The Murad Rapid Age Spot and Pigment Lightening Serum ($72) contains two percent hydroquinone, which lightens any unwanted dark spots on your skin in a shorter period of time than most products we've tried.
Try Topicals for Redness
If skin redness is more your concern, you have a few options for calming the splotches. To temporarily remove pesky red blotchiness from broken capillaries, Hadley King, MD, a dermatologist at Skinney Medspa, suggests taking a prescription route. “There is a prescription cream called Mirvaso that works similarly to how Visine works—it takes the red out by temporarily constricting the blood vessels that are causing the red color. It’s temporary, but the results can be remarkable.” Schultz agrees that a prescription topical such as Rhofade or Mirvaso can be great for a special occasion, but warns that those using it could experience a rebound of worsened effects after it's worn off after eight to 12 hours later.
For other causes of redness, like acne-based rosacea and eczema, speak with a dermatologist about the right solutions for you.
Make an Appointment for an In-Office Treatment
For a more permanent solution to skin redness, you'll likely need to commit to an in-office treatment, such as IPL (intense pulse light) according to both King and Schultz. "The red comes from the fact that the blood vessels have expanded and increased in diameter," Schultz explains. "These actually destroy the enlarged blood vessels that are causing the red."
IPL and the Fraxel 1927 also work to address brown pigment in the skin, and if you need to smooth texture from fine lines and pores, Schultz recommends the Fraxel 1550 setting or Vivace. "These are all different medical devices and lasers that will cause smoothing of the skin or reduction of the brown," he says.
However, it should be noted that if melasma is the root cause of your skin discoloration, lasers aren't the answer for you.
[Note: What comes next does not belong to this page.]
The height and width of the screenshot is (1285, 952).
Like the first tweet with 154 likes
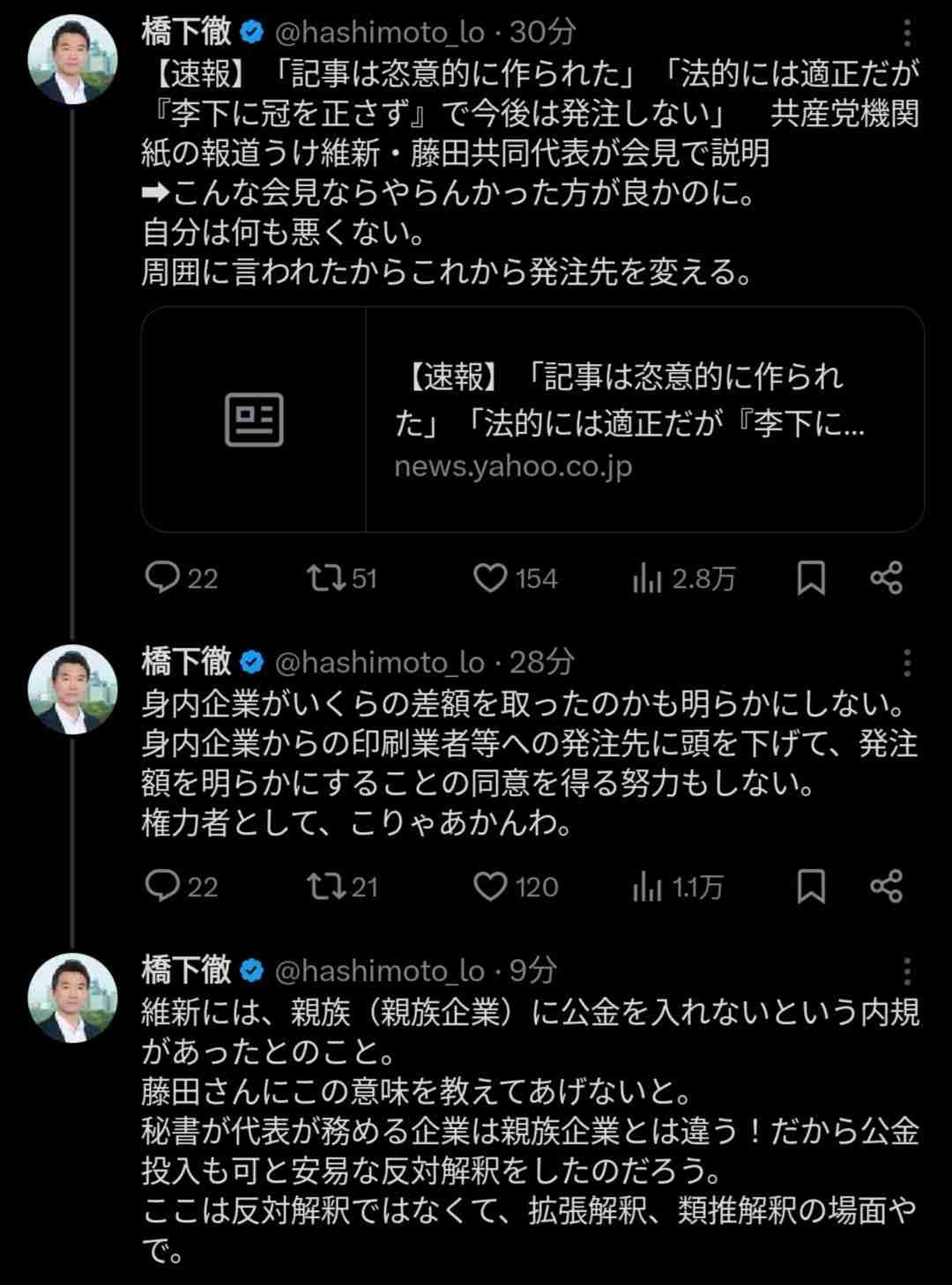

Even if you saw improvement following a laser treatment, this complex pigmentary condition would likely return in a matter of months, according to Schultz.
Be Diligent With Your Sunscreen
Nazarian and Schultz both stress the importance of proper sun protection to stop an uneven skin tone from getting worse or prevent unevenness from returning. At the end of the day, any sun protection is better than none, but if you are someone who has melasma, you might want to swap out your formula that relies on traditional chemical ingredients for a physical sunscreen, which is one that is formulated with minerals such as titanium dioxide or zinc oxide.
Zinc is an essential mineral that is needed for numerous healthy bodily functions, including boosting the immune system, healing wounds, and assisting in DNA/protein synthesis and growth. Applied topically, it's shown to aid in wound healing and regeneration, as well as protect the skin by deflecting UV rays.
Here's why: "Melasma is stimulation of the melanin, which are supersensitized usually by female hormone so that any injury causes darkening, the most common injury being ultraviolet light," Schultz explains. "The way that chemical sunscreen works is by absorbing bad light and turning it into heat. Well, the heat it turns it into can be construed by the skin as an injury and that can stimulate your pigment." On the other hand, a physical sunscreen doesn’t absorb any energy or make heat—it just reflects off that bad energy, which is exactly what you want. We love the sheer coverage you get from the Neutrogena Sheer Zinc Dry-Touch Sunscreen Broad Spectrum SPF 50 ($9).
Ed note: Quotes have been edited for content.